### Text segment
§
This can be fixed by simply touching u-boot, for example, set an arbitrary envvar, i.e.
fw_setenv random_var 1
and upon reboot the mender_setup will run successfully, and OTA updates will succeed as expected.
Sadly, the failed canary check exception is raised before the Install_Enter state, so we are unable to implement corrective measures using a state script, so we cant deploy the solution.
Update Modules are not implemented.
Given the cost to roll a truck for all the afflicted devices, we are asking for recommendations, ideas, cheats, voodoo magic, anything to help us bring these orphaned devices back into the family.
Notes
How did this happen?
So, a sad circumstance of the recommended integration testing, which is the first smoke test we perform on new release candidates, is that it prescribes writing an envvar to u-boot, rebooting, and reading the written variable to insure fw_* works. This very action masked this bug, because when our CI system moved on to test OTA updates, they succeed, because u-boot had been ‘touched’, resulting in mender_setup running successfully on subsequent boots.
Unfortunately, in manufacturing, the image is written to the mmc while its on the real, and no subsequent ‘touch’ of the u-boot happens, so these units were all manufactured into inventory and then deployed to the field without detection.
Any help or suggestions are greatly appreciated!
SLR-
§
### Source material

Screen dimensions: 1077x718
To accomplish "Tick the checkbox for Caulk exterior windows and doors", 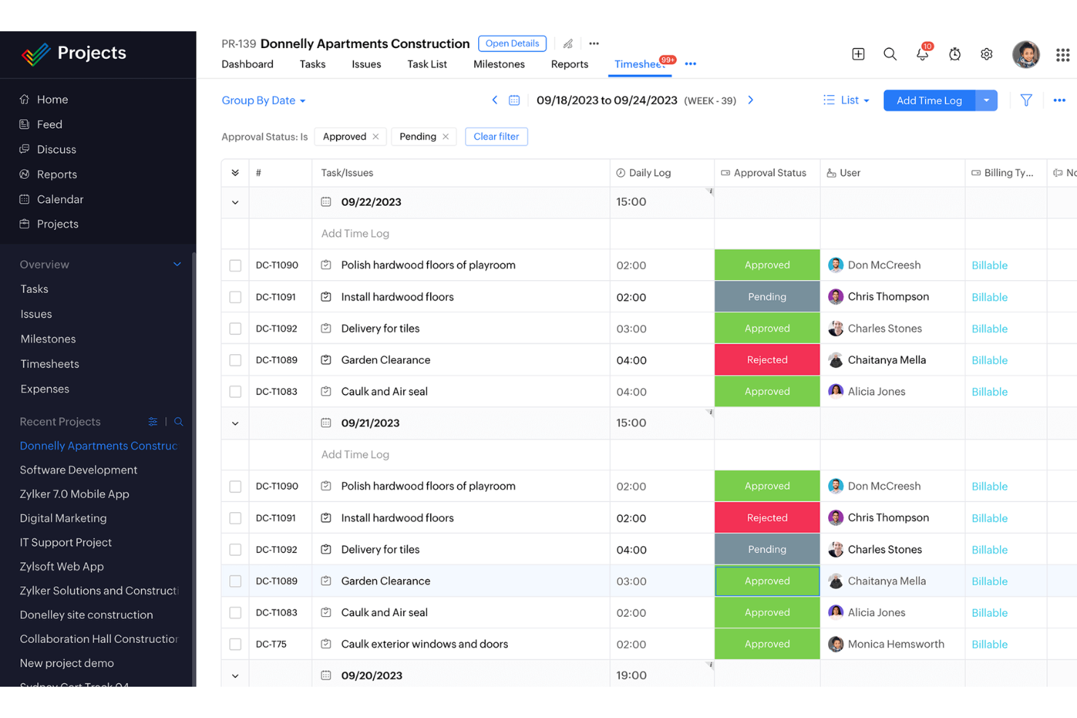I will (235, 644).
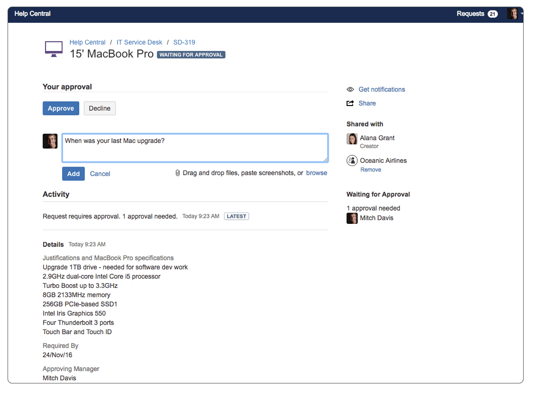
§
### Exercise details
In the forum post about the failed OTA updates, why can't a state script be used to fix the devices?

### Correct output
The failed canary check exception is raised before the Install_Enter state.